This was driving me nuts. I had an app calling a web service. It all worked fine. I added a new web service method and changed my app to call the new method. All of a sudden, nothing worked any more.
I knew the web service was OK because I could call it from a test harness. I knew I hadn't changed any code and I knew that it used to work fine. The failure was really early on in the web service so I knew the web service was being called but that it couldn't find any post variables and returned an error (I returned an HTTP 409 so I knew it was definitely coming from there).
Basically, the HttpsURLConnection which is a subclass of HttpURLConnection is a funny beast. I can see why people still swear by the Apache web client despite Android "advising" that people use the Java class.
So my first piece of code was this:

conn = (HttpsURLConnection)url2.openConnection();
conn.setRequestProperty("Accept-Charset", CHARSET);
conn.setRequestProperty("Content-Type", "application/x-www-form-urlencoded;charset=" + CHARSET);

Now the first weird thing is that calling openConnection does NOT actually open a connection, it merely starts the process. I know this because if you call setDoOutput() on a connected connection, it throws an IllegalStateException and this was happening to me. It is daft to call it openConnection if it doesn't. They should deprecate this method and call it createConnection().

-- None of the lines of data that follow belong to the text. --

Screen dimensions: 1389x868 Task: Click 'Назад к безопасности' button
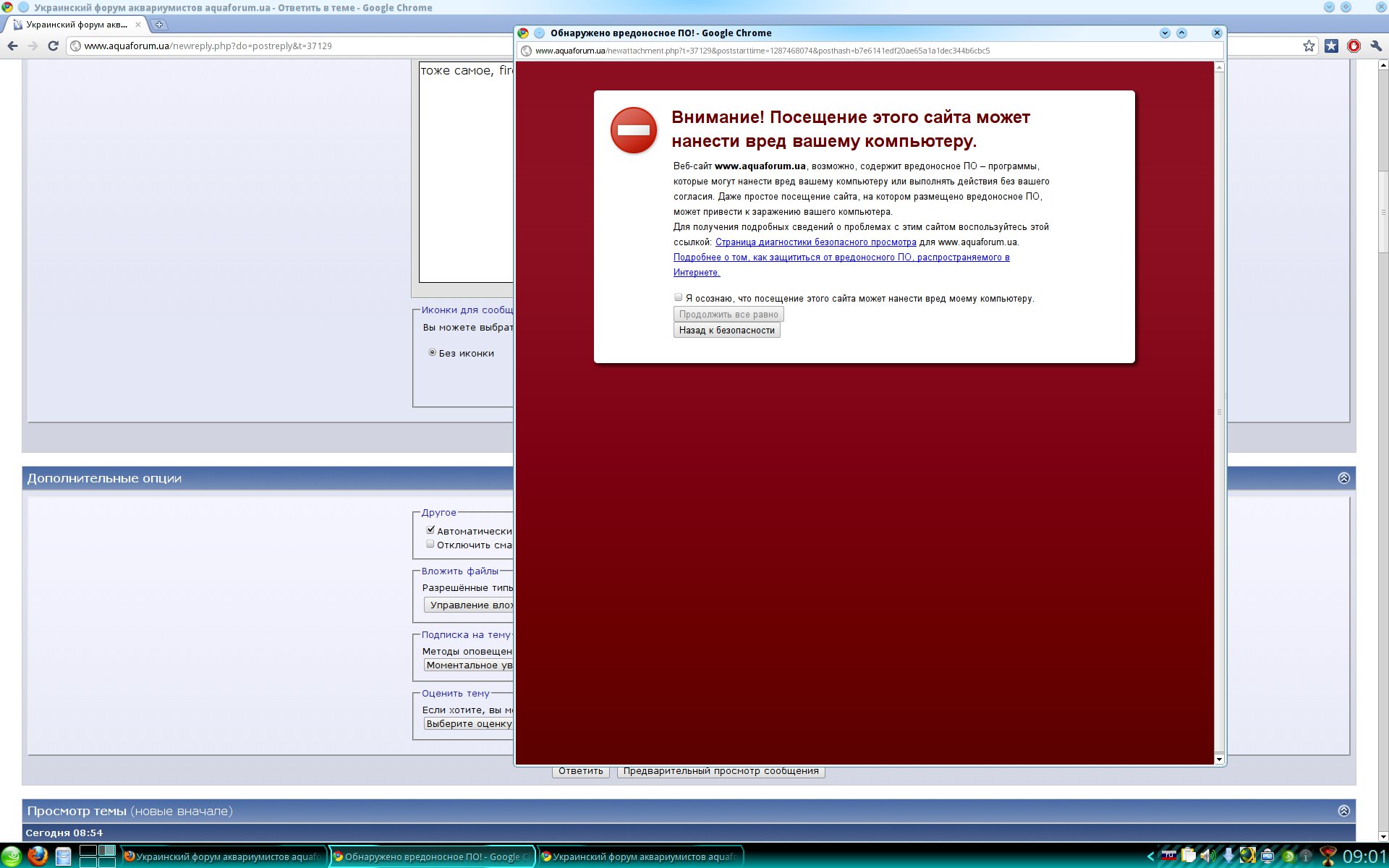[726, 330]
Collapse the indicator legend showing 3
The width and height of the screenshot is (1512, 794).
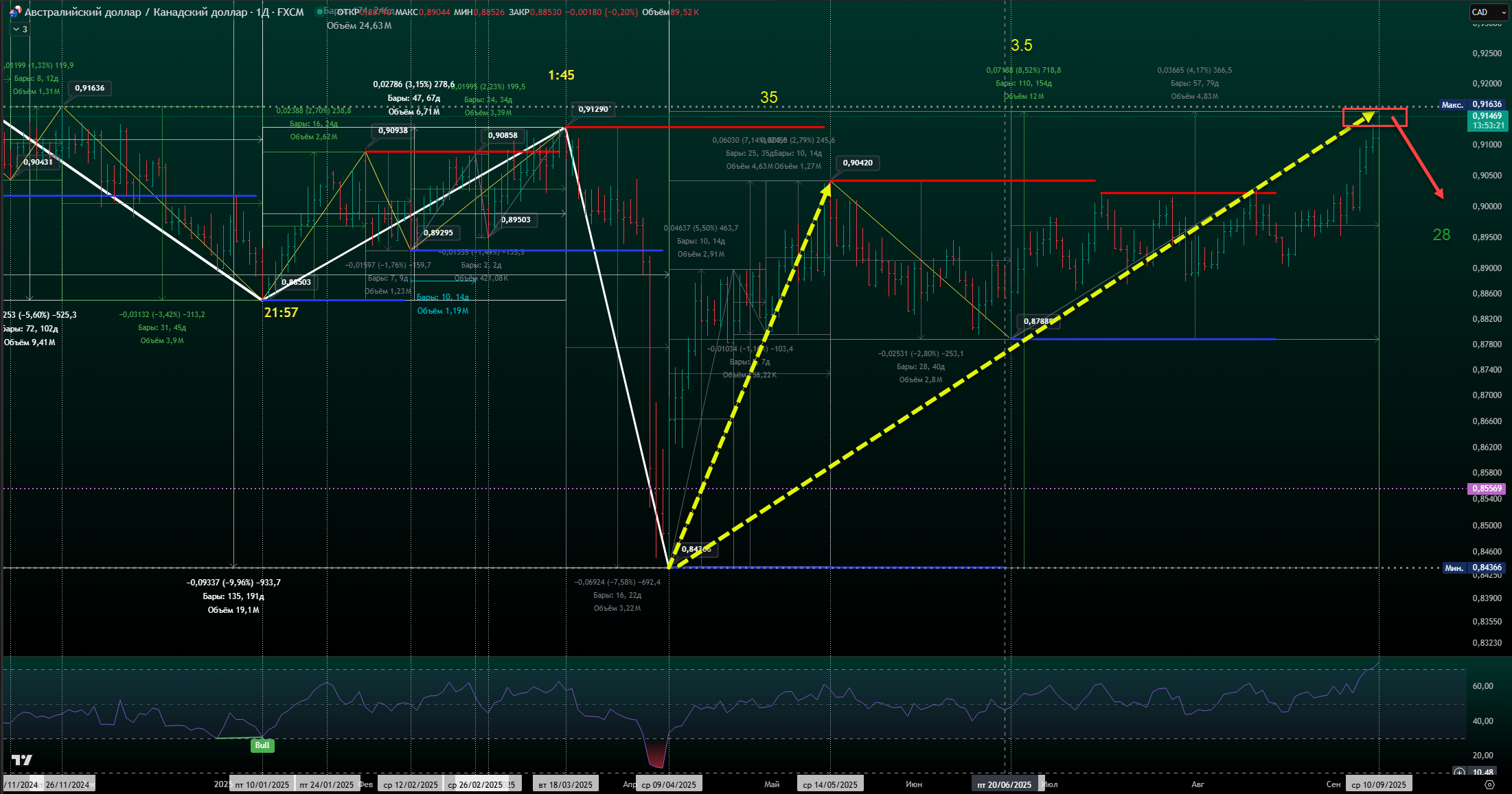coord(20,30)
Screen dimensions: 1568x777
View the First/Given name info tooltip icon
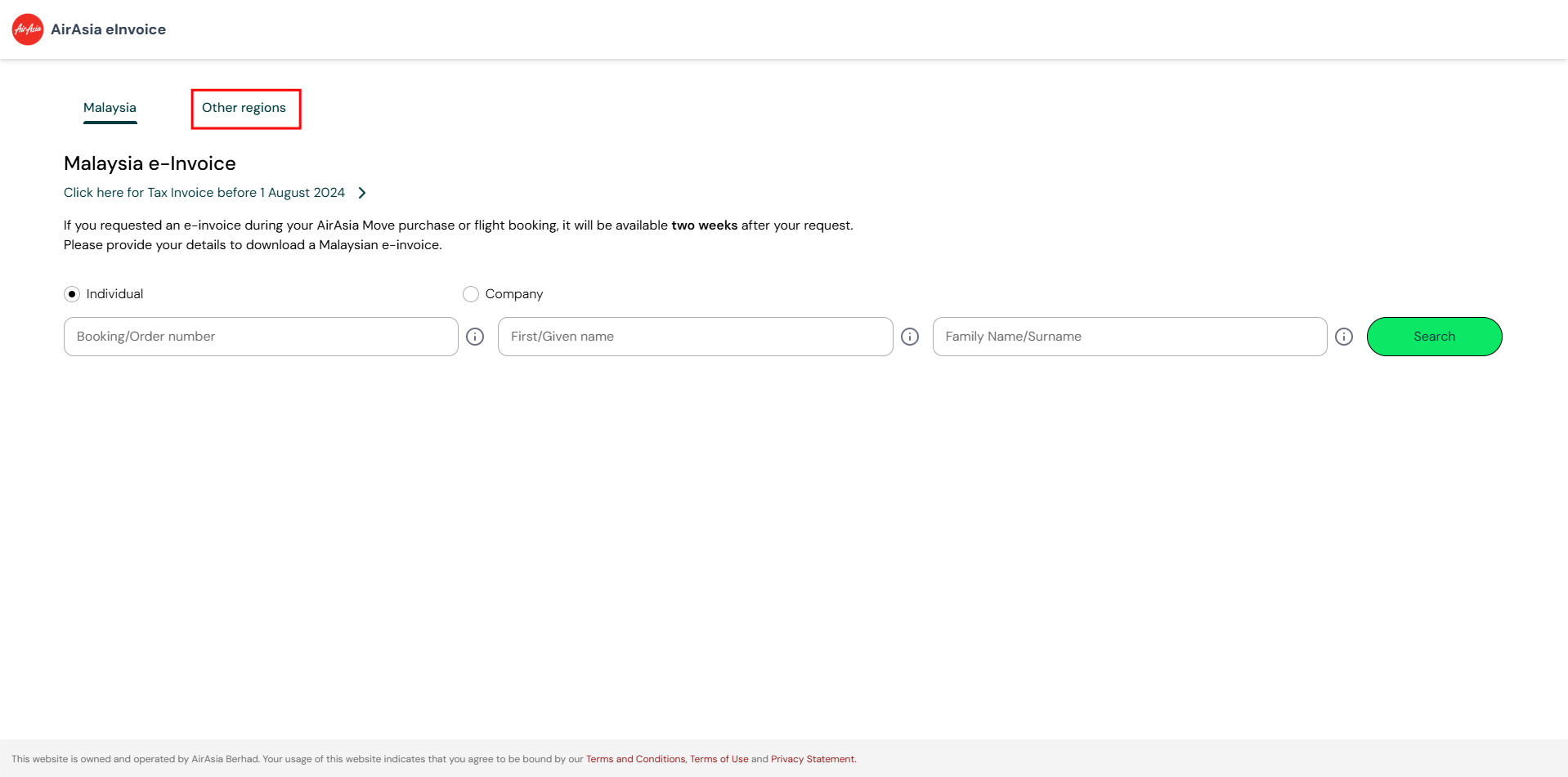910,336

Anyway, the exception meant that the connection was open. How could it be if I know that openConnection does not connect and the immediate next line throws an exception? After fannying with the debugger and trying to attach source, surely enough, conn.connected in the debugger window showed false. It was not connected (as expected) bu setDoOutput effectively just says, if ( connected) throw IllegalStateException.

I tried to attach a proxy to see at what point a connection was established but the error occurs too soon to see what was happening. Also, in my code, I was catching the error and carrying on when I should have been returning an error, which caused another error further on.

Eventually, it dawned on me. There was no proxy stripping out my POST body, I had added conn.getResponseCode() to the DEBUGGER watch window. Naturally, this is evaluated after every line of code is stepped over. What it does under the covers, is opens the connection if not already open and asks for a response code. Effectively, this was before my POST body was setup and unsurprisingly, this caused the error 409 to occur. Removing this sorted out the problem.

Why would I do this? Well, another (in my opinion) stupid design in this class is that if the server returns any 4XX code, rather than just report this as a 4XX and have the error text in the response stream, getInputStream throws an exception! A FileNotFoundException of all things (really, I have not made this up!). To avoid this, you have to check for the response code not being 4XX before you attempt to open the input stream. I was doing this and having problems with the codes which is why I had added it to the watch window. From then on, everything had gone down hill.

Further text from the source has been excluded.